Dear friends and readers,

One requirement of my graduate seminar in the Photography, Film & Related Media program at the School of Visual Arts is that each of my students—and I participate—are asked to memorize a poem, then recite it at the beginning of every class. In this morning’s class (Thursday, January 30th) after my student Zhangbolong Lui recited Rilke’s early poem “Autumn Day,” about time as duration and the state of melancholy, I recited another Rilke poem, “The Man Watching.” Both are from the Book of Images published in 1902, the year Rilke came to Paris to work on a monograph on Rodin, and I thought it would be timely, since it’s a new year, to share his words with you:

I can tell by the way the trees beat, after
so many dull days, on my worried windowpanes
that a storm is coming,
and I hear the far-off fields say things
I can’t bear without a friend,
I can't love without a sister.

The storm, the shifter of shapes, drives on
across the woods and across time,
and the world looks as if it had no age:
the landscape, like a line in the psalm book, 
is seriousness and weight and eternity.

What we choose to fight is so tiny!
What fights with us is so great! 
If only we would let ourselves be dominated
as things do by some immense storm, 
we would become strong too, and not need names.

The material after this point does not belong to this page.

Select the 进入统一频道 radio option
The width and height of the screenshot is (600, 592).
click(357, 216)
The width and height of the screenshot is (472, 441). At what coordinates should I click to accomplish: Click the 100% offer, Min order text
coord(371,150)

When we win it’s with small things, 
and the triumph itself makes us small. 
What is extraordinary and eternal
does not want to be bent by us. 
I mean the Angel who appeared

to the wrestlers of the Old Testament:
when the wrestlers’ sinews 
grew long like metal strings, 
he felt them under his fingers 
like chords of deep music.

Whoever was beaten by this Angel 
(who often simply declined the fight) 
went away proud and strengthened
and great from that harsh hand,
that kneaded him as if to change his shape. 
Winning does not tempt that man. 
This is how he grows: by being defeated, decisively, 
by constantly greater beings.

“The Man Watching” can be read in so many endless ways. To me it describes how we all have desires to make leaps beyond our given capacities, yet often the fear of the unknown, and the weighty, habitual familiarity created by past history, can diminish us, prevent us from attaining the sense of becoming free through something larger than our own intentions. It seems to say, and encourage us to believe, that our own potentials are more real than who we are as a given; as though real life exists only from within, which constantly longs to become something other than itself.

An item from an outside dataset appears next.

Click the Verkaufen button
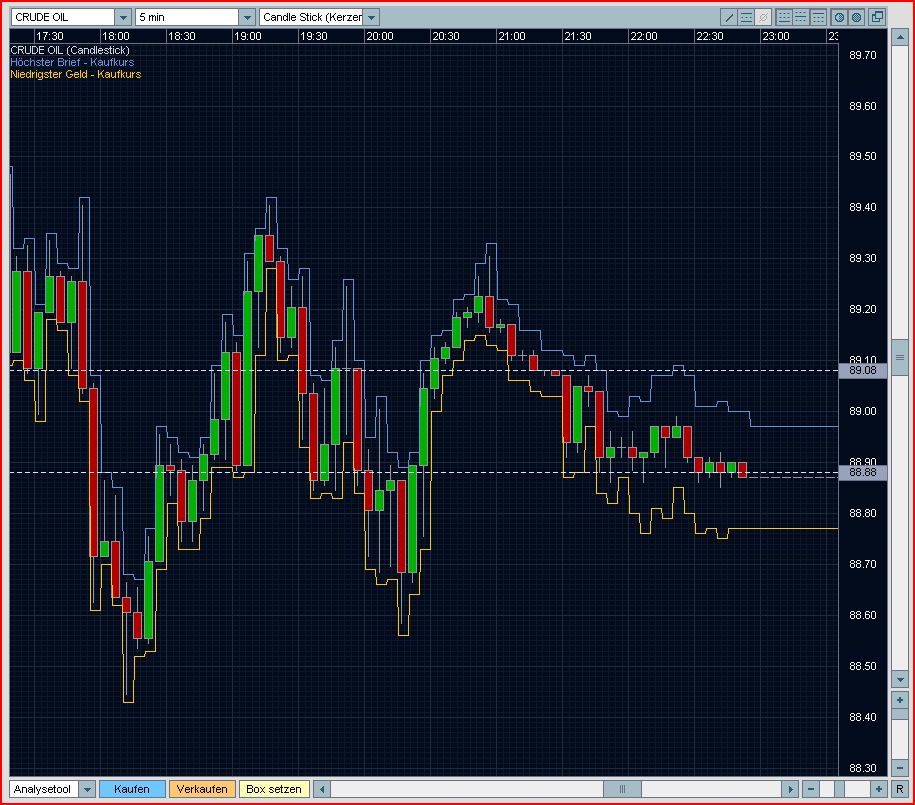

This condition requires a need not for external validation, but rather for an inner courage and the insight to perceive how things may be in a perpetual state of flux: “What fights with us is so great! / If only we would let ourselves be dominated / as things do by some immense storm, / we would become strong too, and not need names­.” Before gathering all of our strength to fight the Angel again, these lines seem to suggest that we, too, should allow ourselves to surrender to all that occurs in the intervals of action. As John Ashbery said in his poem “More Pleasant Adventures,” from his 1984 collection A Wave (equally memorable to Rilke, though tinkled with a sense of lightness): “Haven’t you always wanted to curl up like a dog and go to sleep like a dog?”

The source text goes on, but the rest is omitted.